▶ Written exercise:
Duplicate the lines from the one containing "Screen dimensions: 1456x819" to the one containing "click(x=717, y=259)", both included, exactly as they appear in the items below.

▶ Part of a data file:
----------------
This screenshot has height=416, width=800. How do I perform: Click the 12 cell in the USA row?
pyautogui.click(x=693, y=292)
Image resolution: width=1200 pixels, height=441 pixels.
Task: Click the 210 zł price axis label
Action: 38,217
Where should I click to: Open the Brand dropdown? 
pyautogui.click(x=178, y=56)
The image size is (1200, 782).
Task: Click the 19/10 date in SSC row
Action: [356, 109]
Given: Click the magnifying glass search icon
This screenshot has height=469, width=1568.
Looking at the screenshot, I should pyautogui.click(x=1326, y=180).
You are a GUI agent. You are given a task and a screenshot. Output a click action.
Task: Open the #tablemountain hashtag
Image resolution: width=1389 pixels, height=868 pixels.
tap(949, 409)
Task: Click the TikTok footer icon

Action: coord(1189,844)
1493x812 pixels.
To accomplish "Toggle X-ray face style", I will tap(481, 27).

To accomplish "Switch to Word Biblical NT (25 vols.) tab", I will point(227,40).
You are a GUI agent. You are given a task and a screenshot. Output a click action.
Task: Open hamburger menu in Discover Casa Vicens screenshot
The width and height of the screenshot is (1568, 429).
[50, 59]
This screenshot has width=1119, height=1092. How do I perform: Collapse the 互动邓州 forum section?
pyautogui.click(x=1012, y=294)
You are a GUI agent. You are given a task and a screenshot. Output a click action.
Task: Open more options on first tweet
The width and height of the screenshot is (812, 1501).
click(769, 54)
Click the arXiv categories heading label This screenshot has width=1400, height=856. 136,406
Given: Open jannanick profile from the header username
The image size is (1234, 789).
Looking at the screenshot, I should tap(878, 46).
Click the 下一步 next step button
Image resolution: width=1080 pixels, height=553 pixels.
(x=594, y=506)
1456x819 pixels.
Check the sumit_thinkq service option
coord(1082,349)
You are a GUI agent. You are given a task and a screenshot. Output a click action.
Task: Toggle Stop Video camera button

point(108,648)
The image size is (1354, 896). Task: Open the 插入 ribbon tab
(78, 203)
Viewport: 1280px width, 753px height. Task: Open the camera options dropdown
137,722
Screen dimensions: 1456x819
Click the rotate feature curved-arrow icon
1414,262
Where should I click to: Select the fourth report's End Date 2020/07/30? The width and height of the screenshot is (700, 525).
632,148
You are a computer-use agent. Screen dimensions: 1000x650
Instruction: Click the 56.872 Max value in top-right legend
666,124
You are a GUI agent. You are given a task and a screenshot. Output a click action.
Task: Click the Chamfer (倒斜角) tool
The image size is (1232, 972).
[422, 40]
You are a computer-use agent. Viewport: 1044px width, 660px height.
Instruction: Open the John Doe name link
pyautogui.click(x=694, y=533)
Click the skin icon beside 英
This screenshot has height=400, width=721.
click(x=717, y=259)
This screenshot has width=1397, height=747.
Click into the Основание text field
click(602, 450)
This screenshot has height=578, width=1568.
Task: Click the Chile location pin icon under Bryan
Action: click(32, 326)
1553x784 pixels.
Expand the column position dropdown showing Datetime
----------------
▶ Written answer:
Screen dimensions: 1456x819
Click the rotate feature curved-arrow icon
1414,262
Where should I click to: Select the fourth report's End Date 2020/07/30? The width and height of the screenshot is (700, 525).
632,148
You are a computer-use agent. Screen dimensions: 1000x650
Instruction: Click the 56.872 Max value in top-right legend
666,124
You are a GUI agent. You are given a task and a screenshot. Output a click action.
Task: Click the Chamfer (倒斜角) tool
The image size is (1232, 972).
[422, 40]
You are a computer-use agent. Viewport: 1044px width, 660px height.
Instruction: Open the John Doe name link
pyautogui.click(x=694, y=533)
Click the skin icon beside 英
This screenshot has height=400, width=721.
click(x=717, y=259)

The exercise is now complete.